# USO DELLE INFORMAZIONI
(a) Rispondi a queste domande sul brano sugli impianti sportivi di Barletta:
(i) Con quale slogan protestavano le società sportive barlettane?
(ii) Da quanti anni la situazione non è migliorata?
(iii) Quale parte dello stadio "Puttilli" non è agibile?
(b) Puoi riscrivere in forma di elenco il paragrafo del brano sugli impianti sportivi di Barletta che comincia con "”Senza sport muore il futuro”, ricordiamo tutti", conservandone i fatti principali?

# ESTRATTO DEL TESTO

”Senza sport muore il futuro”, ricordiamo tutti la protesta delle società sportive barlettane sul degrado delle strutture cittadine? Ecco, da cinque anni a questa parte la situazione non è assolutamente migliorata, anzi è per molti aspetti peggiorata. Che non ci si accontenti della restituzione alla città dello stadio ”Puttilli”: dopo sette anni di quella che sarebbe dovuta essere una rapida ristrutturazione, avere una gradinata non agibile non rappresenta un compromesso, ma l’ennesima sconfitta della burocrazia e dell’impiantistica sportiva locale.

# FONTE DELLE INFORMAZIONI
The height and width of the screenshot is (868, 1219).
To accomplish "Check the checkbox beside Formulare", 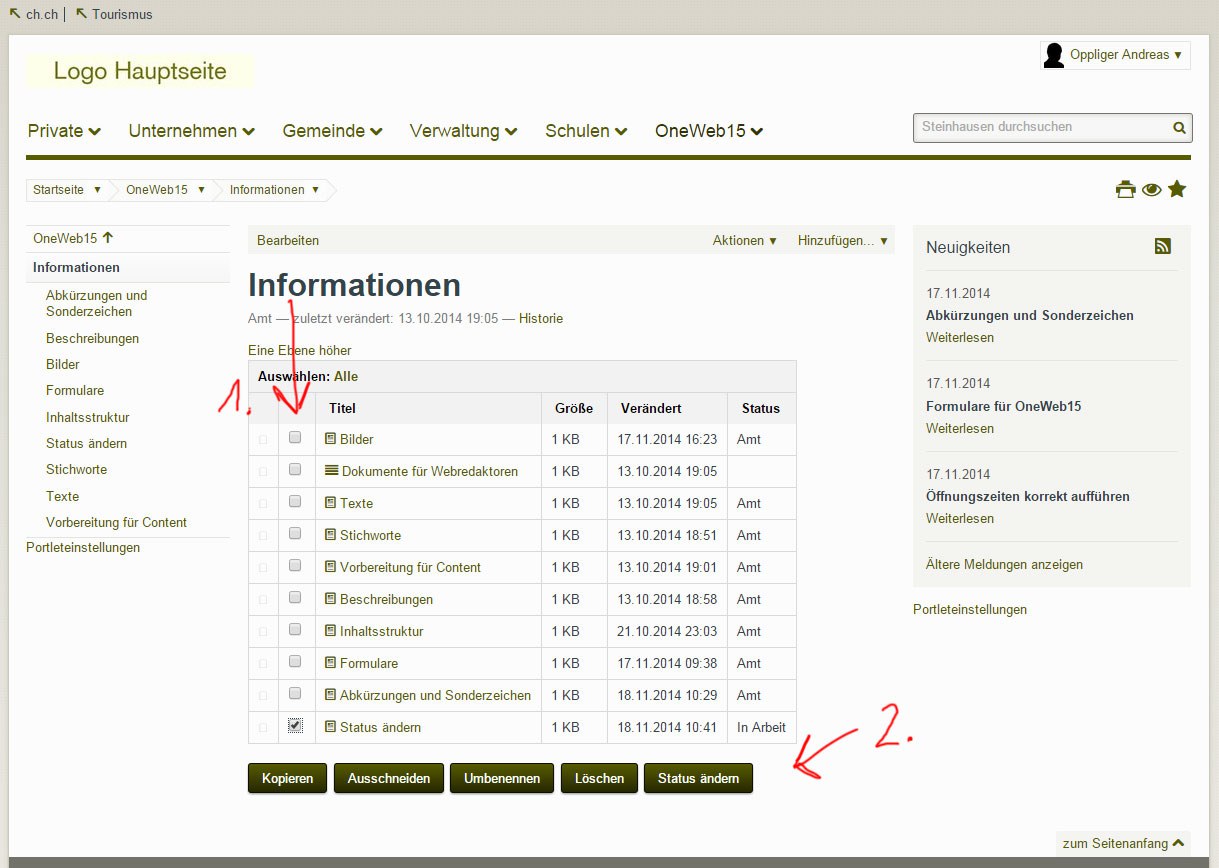I will tap(294, 661).
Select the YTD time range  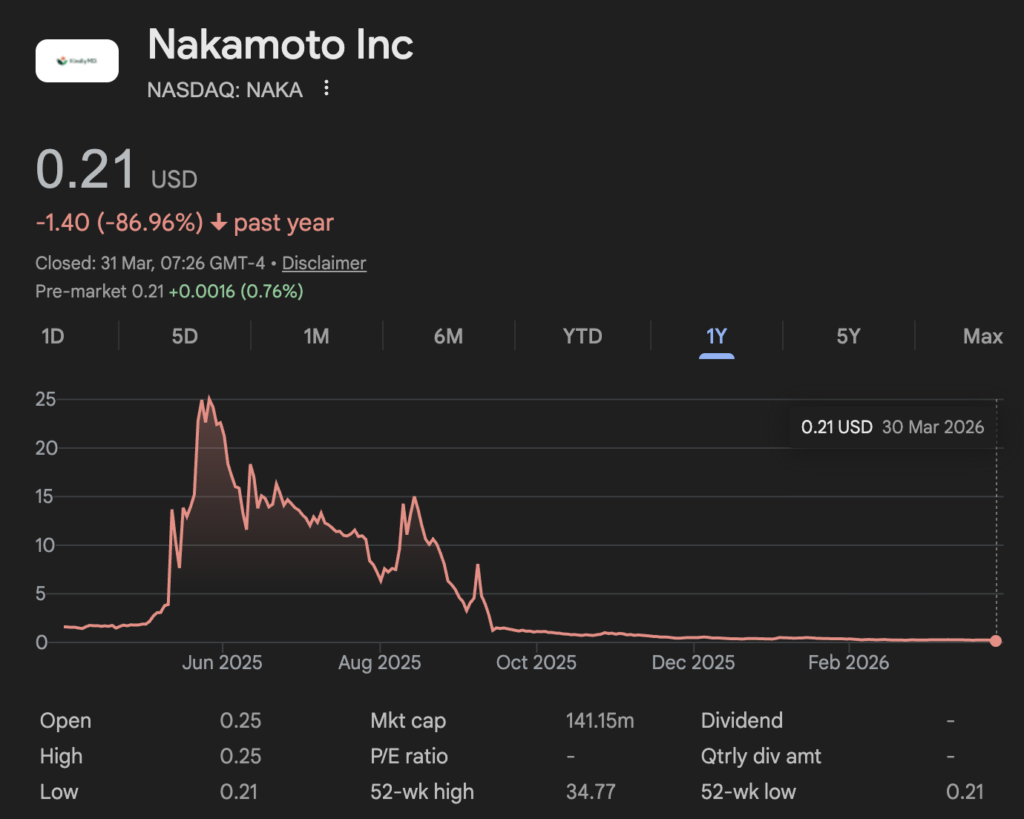point(581,337)
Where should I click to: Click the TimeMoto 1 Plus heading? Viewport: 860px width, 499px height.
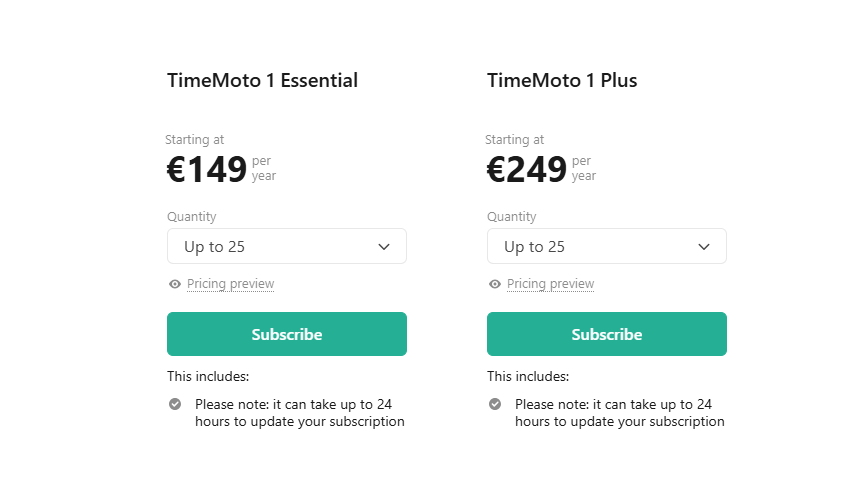562,81
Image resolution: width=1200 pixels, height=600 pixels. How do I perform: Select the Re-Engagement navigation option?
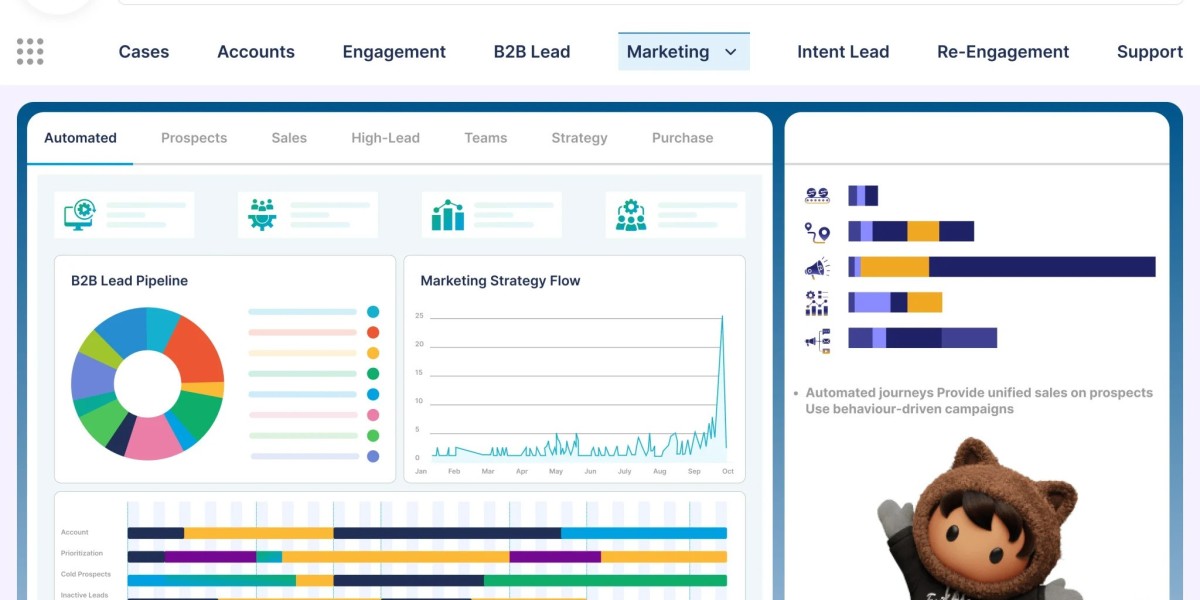[x=1003, y=51]
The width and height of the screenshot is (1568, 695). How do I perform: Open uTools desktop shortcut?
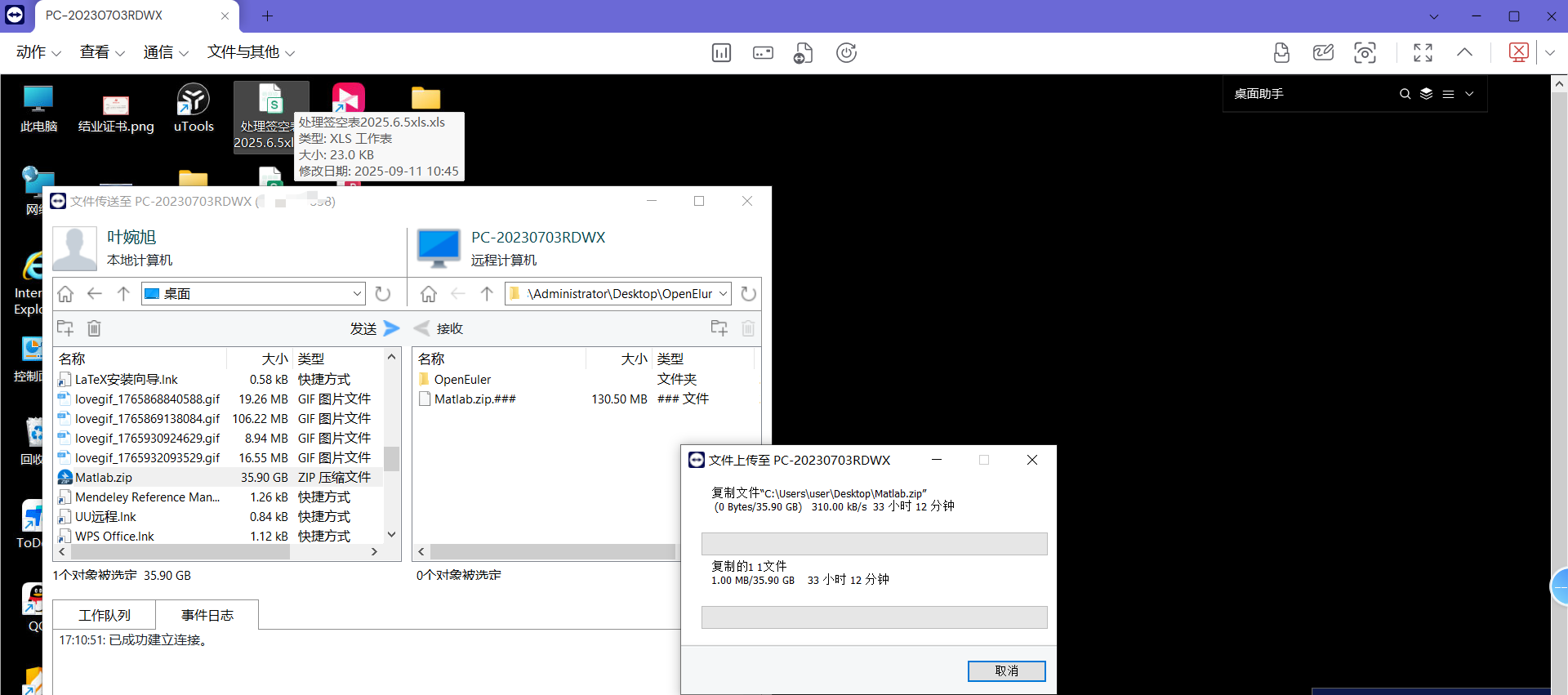point(194,108)
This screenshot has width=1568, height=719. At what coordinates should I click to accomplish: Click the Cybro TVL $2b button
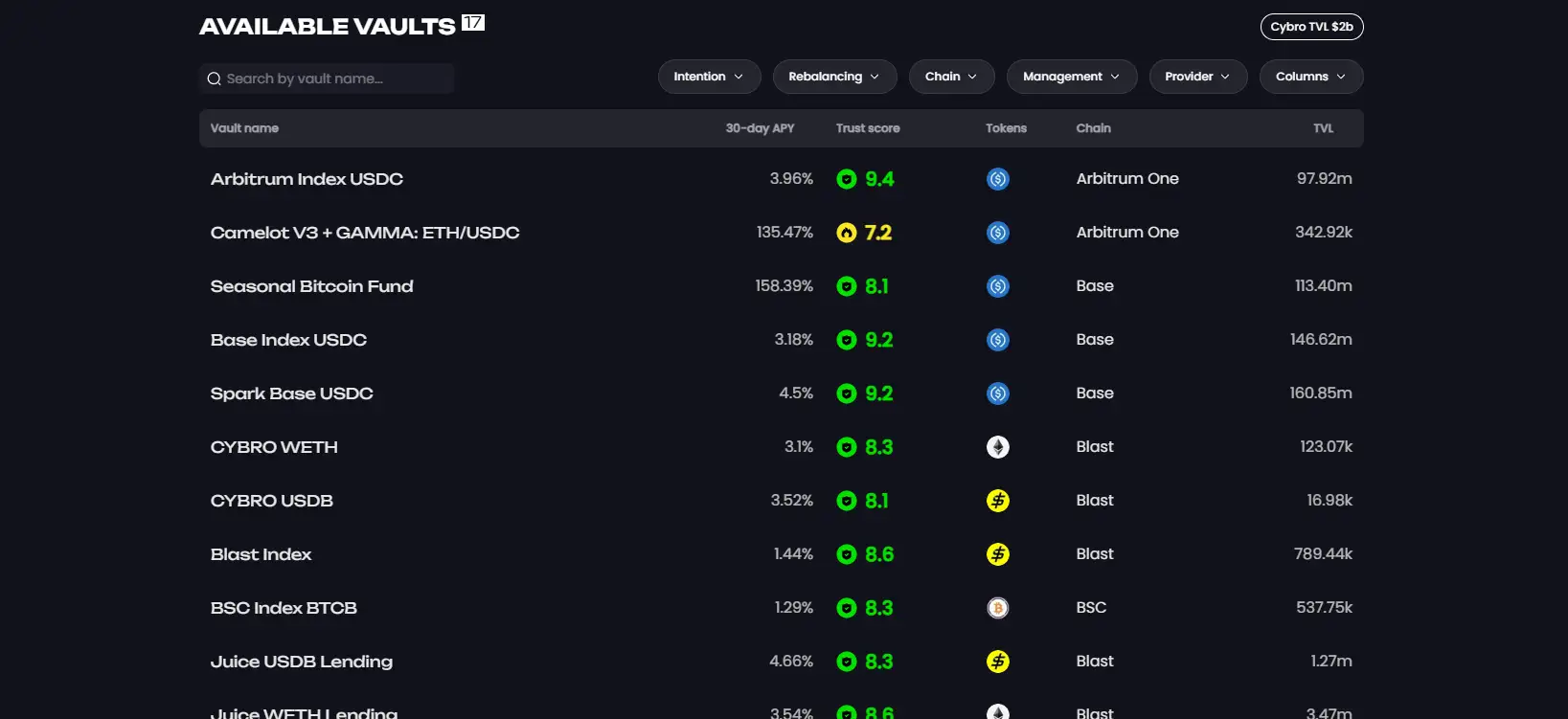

# RISPOSTE AI COMPITI
(a)
(i) "Senza sport muore il futuro".
(ii) Da cinque anni.
(iii) Una gradinata.

(b)
- Le società sportive barlettane protestarono contro il degrado delle strutture cittadine con lo slogan "Senza sport muore il futuro".
- Da cinque anni la situazione non è migliorata ed è anzi peggiorata sotto molti aspetti.
- Lo stadio "Puttilli" è stato restituito alla città dopo sette anni di una ristrutturazione che avrebbe dovuto essere rapida.
- Una gradinata dello stadio non è agibile. Il testo non la considera un compromesso, ma l'ennesima sconfitta della burocrazia e dell'impiantistica sportiva locale.